What is needed —
Reproduce word for word the lines of the items below, starting at the line that contains "is (576, 768)." and ending at the line that contains "What do you see at coordinates (490, 388)".

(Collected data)
________
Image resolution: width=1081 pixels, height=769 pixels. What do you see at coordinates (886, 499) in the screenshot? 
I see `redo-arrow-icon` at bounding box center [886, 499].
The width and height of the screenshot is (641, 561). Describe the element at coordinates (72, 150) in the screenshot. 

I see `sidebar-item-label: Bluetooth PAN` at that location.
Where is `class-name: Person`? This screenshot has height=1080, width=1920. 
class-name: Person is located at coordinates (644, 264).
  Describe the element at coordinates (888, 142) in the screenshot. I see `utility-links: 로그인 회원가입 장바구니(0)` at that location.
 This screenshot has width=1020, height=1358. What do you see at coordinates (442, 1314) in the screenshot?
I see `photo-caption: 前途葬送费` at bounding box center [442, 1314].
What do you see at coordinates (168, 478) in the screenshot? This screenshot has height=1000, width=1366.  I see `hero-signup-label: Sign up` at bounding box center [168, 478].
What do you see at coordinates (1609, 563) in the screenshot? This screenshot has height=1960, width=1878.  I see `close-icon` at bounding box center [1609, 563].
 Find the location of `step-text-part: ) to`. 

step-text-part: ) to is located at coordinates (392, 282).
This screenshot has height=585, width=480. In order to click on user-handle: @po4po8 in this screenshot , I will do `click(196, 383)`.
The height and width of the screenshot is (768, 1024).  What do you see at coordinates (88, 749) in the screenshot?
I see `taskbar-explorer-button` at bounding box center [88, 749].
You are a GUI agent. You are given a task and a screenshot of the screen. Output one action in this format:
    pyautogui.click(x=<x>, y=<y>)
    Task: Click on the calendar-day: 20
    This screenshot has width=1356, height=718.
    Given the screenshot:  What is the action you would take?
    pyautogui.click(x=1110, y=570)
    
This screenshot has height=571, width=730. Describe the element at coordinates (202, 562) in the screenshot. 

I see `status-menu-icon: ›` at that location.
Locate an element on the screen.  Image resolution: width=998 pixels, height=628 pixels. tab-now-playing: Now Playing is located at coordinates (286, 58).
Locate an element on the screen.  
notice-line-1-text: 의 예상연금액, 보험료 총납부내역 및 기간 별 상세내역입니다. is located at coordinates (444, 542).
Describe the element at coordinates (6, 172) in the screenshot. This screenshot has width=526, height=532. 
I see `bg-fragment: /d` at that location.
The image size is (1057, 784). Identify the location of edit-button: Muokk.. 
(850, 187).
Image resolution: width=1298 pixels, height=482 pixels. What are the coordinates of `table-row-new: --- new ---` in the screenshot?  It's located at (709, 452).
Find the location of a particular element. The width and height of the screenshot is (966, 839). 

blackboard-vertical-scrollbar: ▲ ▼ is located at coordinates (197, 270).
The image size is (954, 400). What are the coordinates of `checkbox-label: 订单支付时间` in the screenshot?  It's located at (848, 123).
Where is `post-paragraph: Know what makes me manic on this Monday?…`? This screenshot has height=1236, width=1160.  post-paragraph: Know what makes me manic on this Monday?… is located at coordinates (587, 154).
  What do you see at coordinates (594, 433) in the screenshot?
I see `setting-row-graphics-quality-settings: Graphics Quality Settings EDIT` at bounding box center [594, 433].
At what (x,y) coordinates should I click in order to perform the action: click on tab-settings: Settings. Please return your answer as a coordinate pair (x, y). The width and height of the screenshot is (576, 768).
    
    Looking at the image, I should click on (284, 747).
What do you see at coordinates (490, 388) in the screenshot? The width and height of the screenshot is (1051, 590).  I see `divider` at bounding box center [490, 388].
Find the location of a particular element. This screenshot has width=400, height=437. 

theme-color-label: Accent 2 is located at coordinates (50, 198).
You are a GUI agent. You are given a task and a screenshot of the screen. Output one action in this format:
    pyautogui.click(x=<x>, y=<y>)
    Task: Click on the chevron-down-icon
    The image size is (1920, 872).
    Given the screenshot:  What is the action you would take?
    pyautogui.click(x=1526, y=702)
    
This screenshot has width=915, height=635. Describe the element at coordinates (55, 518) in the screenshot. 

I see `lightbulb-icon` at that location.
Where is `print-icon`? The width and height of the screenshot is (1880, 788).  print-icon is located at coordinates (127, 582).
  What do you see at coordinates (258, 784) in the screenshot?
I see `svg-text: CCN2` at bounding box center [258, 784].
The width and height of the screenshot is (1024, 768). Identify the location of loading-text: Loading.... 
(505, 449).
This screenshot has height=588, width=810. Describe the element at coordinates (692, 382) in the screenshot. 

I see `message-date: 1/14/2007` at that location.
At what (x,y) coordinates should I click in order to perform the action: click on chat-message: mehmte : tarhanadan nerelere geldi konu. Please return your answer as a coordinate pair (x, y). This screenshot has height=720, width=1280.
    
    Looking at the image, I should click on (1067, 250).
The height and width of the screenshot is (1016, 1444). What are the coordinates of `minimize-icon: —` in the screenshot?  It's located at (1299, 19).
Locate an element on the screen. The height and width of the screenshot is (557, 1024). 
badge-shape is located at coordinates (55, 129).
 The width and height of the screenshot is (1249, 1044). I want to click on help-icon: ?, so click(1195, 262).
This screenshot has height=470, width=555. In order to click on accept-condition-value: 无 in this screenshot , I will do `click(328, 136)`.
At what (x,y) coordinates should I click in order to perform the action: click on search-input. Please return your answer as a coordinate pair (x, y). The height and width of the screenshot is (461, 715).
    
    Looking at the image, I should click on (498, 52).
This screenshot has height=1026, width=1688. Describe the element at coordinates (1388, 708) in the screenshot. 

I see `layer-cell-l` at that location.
________
Completed task —
At what (x,y) coordinates should I click in order to perform the action: click on tab-settings: Settings. Please return your answer as a coordinate pair (x, y). The width and height of the screenshot is (576, 768).
    
    Looking at the image, I should click on (284, 747).
What do you see at coordinates (490, 388) in the screenshot? The width and height of the screenshot is (1051, 590).  I see `divider` at bounding box center [490, 388].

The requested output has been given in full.